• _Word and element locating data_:
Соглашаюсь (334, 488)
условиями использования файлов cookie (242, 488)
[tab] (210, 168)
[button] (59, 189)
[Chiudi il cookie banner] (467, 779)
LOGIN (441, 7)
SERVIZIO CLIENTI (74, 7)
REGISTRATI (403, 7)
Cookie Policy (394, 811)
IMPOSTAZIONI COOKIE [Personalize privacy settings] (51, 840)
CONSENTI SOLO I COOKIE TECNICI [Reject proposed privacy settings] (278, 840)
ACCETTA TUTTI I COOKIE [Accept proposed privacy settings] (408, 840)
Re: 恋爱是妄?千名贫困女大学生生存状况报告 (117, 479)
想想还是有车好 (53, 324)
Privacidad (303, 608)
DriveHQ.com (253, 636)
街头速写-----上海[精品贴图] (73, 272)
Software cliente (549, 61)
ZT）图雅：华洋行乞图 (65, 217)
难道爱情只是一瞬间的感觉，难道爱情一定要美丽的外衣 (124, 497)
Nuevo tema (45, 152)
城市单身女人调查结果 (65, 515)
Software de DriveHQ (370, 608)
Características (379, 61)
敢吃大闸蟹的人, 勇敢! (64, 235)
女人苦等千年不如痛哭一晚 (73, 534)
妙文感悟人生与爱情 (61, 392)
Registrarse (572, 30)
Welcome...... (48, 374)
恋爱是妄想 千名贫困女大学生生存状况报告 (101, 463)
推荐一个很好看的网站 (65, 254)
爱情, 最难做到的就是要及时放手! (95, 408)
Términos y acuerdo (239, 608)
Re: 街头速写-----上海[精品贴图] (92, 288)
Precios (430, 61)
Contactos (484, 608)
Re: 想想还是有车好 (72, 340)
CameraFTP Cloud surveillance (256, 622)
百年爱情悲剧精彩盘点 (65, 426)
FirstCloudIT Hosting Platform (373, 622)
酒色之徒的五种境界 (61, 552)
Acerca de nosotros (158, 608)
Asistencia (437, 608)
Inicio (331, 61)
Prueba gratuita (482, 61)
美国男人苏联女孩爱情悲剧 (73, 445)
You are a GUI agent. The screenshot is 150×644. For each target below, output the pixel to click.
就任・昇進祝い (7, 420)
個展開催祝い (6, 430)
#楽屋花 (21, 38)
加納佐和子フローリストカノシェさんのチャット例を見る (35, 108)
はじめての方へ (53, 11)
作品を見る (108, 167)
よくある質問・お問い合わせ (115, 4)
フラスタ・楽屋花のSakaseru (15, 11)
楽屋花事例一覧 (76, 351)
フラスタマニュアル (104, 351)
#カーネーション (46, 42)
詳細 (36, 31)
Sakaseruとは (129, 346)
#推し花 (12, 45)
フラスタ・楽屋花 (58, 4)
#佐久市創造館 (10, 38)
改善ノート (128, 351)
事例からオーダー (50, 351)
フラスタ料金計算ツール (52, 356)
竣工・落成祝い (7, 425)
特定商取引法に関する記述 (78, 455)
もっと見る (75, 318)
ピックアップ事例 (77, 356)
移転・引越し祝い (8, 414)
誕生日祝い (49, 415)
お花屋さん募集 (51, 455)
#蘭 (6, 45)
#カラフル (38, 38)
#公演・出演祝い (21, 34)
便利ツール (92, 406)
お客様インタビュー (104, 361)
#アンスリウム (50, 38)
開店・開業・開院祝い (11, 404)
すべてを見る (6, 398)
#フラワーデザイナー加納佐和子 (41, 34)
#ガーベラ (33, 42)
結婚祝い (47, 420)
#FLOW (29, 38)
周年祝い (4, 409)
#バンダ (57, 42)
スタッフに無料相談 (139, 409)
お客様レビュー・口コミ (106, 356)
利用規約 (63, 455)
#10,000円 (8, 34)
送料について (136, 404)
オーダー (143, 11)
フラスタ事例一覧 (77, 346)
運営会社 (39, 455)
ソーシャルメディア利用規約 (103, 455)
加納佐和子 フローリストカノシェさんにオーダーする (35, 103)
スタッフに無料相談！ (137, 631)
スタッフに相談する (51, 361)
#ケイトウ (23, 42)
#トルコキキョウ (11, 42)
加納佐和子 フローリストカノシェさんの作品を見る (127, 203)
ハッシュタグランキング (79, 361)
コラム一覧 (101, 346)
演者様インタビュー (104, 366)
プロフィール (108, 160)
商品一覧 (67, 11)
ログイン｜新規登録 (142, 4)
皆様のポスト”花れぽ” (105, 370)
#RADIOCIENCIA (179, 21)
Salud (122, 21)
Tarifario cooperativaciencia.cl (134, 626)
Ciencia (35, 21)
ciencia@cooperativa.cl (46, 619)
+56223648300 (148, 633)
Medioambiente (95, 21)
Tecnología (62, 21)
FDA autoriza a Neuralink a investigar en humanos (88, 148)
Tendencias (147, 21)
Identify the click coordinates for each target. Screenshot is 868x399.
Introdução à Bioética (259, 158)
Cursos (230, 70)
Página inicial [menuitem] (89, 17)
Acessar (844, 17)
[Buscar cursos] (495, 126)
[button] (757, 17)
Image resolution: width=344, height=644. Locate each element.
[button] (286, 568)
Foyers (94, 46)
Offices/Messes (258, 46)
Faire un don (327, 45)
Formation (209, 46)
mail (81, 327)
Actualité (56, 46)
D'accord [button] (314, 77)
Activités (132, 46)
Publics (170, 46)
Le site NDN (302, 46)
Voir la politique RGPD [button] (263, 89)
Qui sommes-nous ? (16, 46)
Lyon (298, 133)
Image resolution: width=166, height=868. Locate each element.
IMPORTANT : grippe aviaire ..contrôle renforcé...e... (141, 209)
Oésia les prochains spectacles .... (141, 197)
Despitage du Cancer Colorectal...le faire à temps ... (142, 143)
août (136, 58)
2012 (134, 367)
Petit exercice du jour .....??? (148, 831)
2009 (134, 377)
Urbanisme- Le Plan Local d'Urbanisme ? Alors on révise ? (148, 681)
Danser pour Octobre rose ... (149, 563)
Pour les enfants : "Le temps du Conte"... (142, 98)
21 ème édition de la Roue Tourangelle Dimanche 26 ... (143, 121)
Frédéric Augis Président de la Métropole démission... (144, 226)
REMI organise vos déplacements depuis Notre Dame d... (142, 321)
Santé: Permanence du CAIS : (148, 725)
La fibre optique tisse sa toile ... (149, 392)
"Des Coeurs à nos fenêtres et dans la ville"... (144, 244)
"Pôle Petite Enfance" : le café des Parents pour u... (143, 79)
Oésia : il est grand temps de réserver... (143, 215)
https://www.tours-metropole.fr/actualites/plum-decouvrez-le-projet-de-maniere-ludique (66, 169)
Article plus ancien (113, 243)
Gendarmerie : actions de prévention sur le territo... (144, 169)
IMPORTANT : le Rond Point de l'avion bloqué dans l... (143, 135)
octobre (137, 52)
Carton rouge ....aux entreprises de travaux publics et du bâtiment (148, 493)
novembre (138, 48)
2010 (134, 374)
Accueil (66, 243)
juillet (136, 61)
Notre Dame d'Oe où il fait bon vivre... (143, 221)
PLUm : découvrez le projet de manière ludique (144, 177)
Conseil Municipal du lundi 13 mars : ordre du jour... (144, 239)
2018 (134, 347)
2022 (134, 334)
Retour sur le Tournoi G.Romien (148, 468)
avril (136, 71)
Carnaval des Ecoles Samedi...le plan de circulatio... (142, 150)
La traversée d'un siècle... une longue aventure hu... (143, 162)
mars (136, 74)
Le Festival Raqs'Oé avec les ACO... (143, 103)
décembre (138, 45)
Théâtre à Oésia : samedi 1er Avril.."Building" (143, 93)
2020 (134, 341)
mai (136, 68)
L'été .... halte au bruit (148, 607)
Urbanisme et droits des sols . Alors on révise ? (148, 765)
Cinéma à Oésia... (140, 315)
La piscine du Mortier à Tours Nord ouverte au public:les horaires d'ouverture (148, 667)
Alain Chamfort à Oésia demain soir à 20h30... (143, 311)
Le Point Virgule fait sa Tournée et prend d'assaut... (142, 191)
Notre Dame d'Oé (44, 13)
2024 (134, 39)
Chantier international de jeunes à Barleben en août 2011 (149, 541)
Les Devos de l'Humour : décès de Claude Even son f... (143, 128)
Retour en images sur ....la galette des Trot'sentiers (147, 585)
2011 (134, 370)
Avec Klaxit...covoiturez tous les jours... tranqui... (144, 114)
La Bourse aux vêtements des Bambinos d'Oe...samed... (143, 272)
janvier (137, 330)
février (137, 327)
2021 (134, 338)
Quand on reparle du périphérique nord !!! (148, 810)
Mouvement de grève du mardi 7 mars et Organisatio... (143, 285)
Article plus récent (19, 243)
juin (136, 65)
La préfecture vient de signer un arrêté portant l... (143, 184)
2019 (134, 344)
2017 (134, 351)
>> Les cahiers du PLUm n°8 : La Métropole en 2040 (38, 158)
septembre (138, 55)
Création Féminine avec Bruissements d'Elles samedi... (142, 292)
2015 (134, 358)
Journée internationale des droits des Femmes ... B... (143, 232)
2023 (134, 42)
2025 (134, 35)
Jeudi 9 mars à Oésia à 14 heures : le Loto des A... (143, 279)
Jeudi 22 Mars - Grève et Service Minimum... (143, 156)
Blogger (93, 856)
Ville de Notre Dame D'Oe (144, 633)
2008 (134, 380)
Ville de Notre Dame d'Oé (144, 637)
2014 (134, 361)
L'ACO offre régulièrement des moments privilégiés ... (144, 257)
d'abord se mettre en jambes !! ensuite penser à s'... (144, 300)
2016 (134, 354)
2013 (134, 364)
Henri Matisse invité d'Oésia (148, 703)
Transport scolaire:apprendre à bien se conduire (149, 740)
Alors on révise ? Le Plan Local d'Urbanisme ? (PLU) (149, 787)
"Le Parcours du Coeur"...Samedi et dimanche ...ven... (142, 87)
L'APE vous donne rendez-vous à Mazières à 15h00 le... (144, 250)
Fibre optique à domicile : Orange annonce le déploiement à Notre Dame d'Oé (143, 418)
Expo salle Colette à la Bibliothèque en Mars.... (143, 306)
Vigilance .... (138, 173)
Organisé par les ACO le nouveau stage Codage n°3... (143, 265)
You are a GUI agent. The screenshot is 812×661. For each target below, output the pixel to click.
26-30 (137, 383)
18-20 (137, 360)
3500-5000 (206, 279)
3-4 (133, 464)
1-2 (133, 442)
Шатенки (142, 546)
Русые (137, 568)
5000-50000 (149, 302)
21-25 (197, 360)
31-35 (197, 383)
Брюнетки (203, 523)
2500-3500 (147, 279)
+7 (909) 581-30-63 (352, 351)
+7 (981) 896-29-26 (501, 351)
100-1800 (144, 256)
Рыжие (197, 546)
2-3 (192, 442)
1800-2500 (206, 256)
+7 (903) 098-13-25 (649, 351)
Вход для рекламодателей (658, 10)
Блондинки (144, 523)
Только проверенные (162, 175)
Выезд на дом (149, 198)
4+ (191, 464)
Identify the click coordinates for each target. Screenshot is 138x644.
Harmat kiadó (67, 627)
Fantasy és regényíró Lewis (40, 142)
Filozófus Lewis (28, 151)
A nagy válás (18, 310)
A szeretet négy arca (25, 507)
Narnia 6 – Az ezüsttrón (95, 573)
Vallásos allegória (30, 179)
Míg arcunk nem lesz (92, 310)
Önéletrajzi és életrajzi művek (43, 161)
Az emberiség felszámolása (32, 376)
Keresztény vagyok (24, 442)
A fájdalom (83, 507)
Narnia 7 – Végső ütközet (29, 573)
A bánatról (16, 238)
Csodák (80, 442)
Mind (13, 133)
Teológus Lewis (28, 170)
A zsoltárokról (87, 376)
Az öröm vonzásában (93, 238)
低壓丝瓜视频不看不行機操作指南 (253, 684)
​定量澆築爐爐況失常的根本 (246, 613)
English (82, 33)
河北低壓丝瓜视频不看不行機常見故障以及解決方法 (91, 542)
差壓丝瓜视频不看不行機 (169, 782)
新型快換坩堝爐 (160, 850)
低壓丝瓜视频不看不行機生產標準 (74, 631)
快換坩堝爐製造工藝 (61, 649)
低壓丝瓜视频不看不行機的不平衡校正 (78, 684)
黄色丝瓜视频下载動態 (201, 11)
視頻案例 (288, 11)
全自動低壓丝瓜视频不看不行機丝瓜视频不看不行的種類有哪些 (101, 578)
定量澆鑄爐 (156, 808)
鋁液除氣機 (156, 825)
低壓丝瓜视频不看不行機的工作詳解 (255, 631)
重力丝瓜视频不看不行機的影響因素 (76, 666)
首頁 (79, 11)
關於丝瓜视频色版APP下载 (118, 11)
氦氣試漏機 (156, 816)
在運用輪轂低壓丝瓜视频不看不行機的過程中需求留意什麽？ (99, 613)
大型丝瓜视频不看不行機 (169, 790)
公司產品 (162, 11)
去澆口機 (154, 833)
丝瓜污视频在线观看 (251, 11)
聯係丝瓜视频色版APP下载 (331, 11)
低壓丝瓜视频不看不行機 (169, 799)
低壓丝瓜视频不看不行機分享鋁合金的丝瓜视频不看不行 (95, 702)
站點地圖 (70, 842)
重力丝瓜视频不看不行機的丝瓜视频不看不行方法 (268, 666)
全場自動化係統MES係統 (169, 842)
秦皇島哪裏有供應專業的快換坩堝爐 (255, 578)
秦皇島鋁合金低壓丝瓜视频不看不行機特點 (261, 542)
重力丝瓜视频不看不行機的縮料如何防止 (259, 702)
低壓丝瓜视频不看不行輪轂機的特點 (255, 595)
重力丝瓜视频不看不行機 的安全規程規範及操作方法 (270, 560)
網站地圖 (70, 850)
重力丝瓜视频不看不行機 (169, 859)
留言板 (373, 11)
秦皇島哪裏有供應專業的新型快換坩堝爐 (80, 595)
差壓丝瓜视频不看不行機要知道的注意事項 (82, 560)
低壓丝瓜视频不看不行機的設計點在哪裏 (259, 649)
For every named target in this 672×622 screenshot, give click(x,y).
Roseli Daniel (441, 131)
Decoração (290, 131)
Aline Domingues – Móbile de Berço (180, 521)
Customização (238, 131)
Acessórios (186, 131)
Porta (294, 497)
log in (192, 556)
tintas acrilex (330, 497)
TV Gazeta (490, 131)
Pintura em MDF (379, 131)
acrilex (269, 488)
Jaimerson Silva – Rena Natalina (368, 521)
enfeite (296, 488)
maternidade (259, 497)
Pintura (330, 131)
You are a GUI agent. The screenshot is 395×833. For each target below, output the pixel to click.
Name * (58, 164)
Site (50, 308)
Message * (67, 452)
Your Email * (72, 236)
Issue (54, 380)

• _Task to carry out_:
Copy out the entries verbatim, starting at the line containing "Avec Klaxit...covoiturez tous" and ending at the line containing "2008 (134, 380)", with both of those lines included.

• _Solution to the problem_:
Avec Klaxit...covoiturez tous les jours... tranqui... (144, 114)
La Bourse aux vêtements des Bambinos d'Oe...samed... (143, 272)
janvier (137, 330)
février (137, 327)
2021 (134, 338)
Quand on reparle du périphérique nord !!! (148, 810)
Mouvement de grève du mardi 7 mars et Organisatio... (143, 285)
Article plus récent (19, 243)
juin (136, 65)
La préfecture vient de signer un arrêté portant l... (143, 184)
2019 (134, 344)
2017 (134, 351)
>> Les cahiers du PLUm n°8 : La Métropole en 2040 (38, 158)
septembre (138, 55)
Création Féminine avec Bruissements d'Elles samedi... (142, 292)
2015 (134, 358)
Journée internationale des droits des Femmes ... B... (143, 232)
2023 (134, 42)
2025 (134, 35)
Jeudi 9 mars à Oésia à 14 heures : le Loto des A... (143, 279)
Jeudi 22 Mars - Grève et Service Minimum... (143, 156)
Blogger (93, 856)
Ville de Notre Dame D'Oe (144, 633)
2008 (134, 380)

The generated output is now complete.